Y continuó: "Es un abogado y baja por un tema de un juicio, y en el fondo del mar encuentran una valija en perfecto estado, la sacan, se abre y caen un montón de cosas, que las vuelven a recoger, y cuando emergen todas esas cosas son llevadas a un instituto de conservación, nadie sabía de quién era ese contenido".


En el mismo año 2000 llega a Buenos Aires una exposición a la rural de Palermo, donde va el hermano y la prima de Marianne Dick, se ponen en contacto con esta gente, y ahí se enteran, ambas partes, de que el contenido de la valija era de Edgar.


"Es increíble cómo se conservó todo, hasta el papel, porque había una carta de la madre, había postales de Río Cuarto, toallas con su monograma que le había bordado mi abuela, zapatos, pantuflas, un sombrero, tintero, en total 51 objetos", recordó la sobrina-nieta del fallecido.

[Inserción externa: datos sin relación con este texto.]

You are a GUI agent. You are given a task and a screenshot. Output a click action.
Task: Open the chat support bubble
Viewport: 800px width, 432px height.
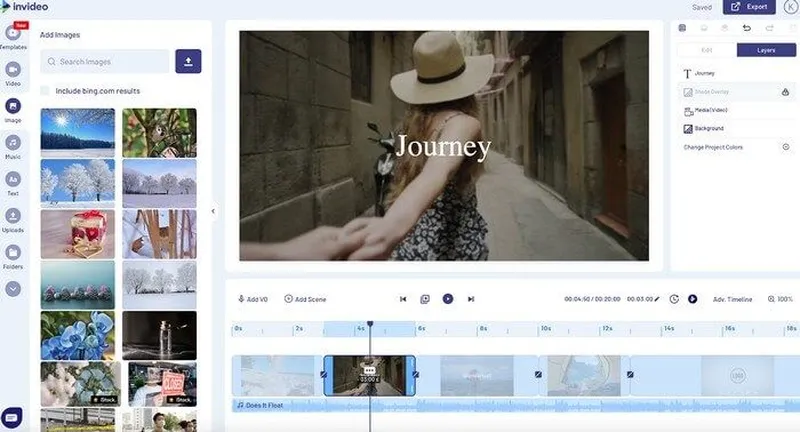tap(13, 416)
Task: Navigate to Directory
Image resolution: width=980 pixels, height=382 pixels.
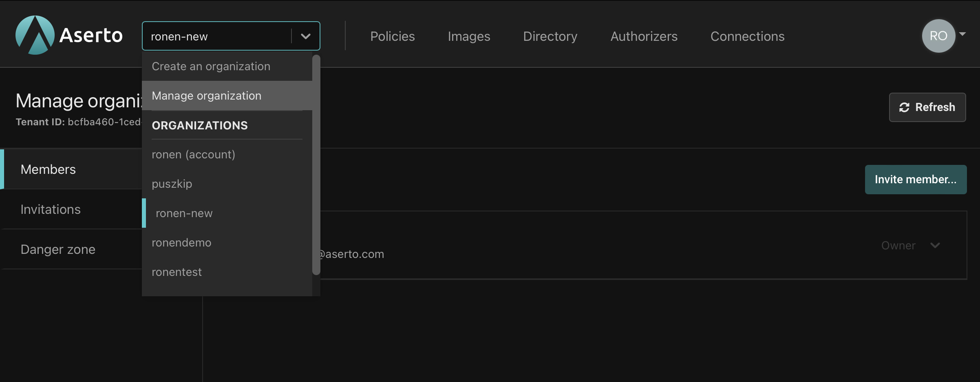Action: tap(550, 36)
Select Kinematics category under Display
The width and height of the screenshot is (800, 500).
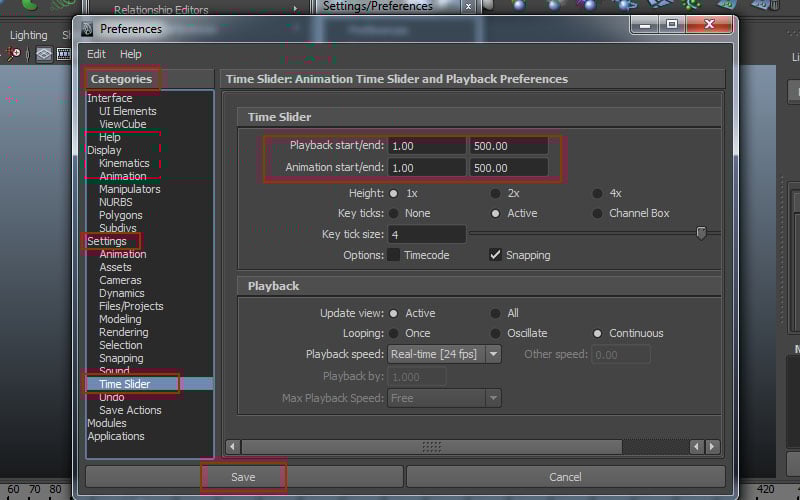click(x=124, y=163)
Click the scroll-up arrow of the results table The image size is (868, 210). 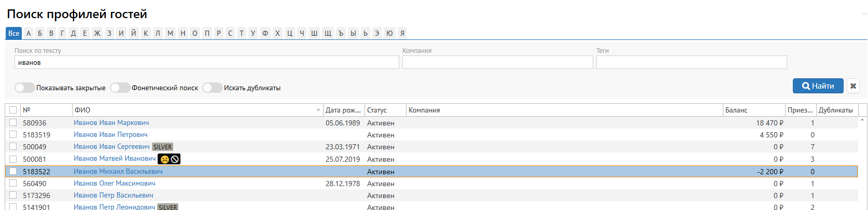click(x=862, y=120)
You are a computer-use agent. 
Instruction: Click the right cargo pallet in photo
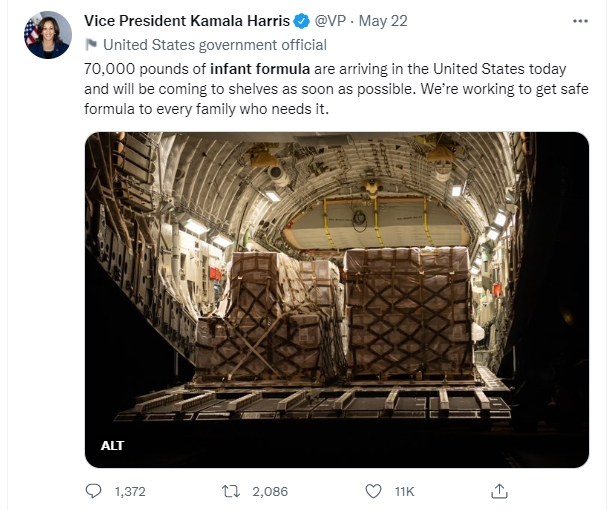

En el sur de Córdoba hasta en escuelas se habla de la historia de Edgar Andrew, y así fue que una profesora de inglés hace un par de años contó a sus alumnos que por la zona había estado el único argentino fallecido en el Titanic.


El interés de los estudiantes llevó a que se realice de manera virtual una entrevista junto a David Concannon, quien accedió gentilmente y también participó Marianne Dick.


La profesora de inglés, Analía Gozzarino, decidió investigar más del tema y fue así que surgió la elaboración de un museo virtual (https://edgarandrewtitanic.wixsite.com/museovirtual) en la que se muestra todo lo referido a la vida de Edgar Andrew.



Fuente: Javier Pennacchioni - Agencia Télam.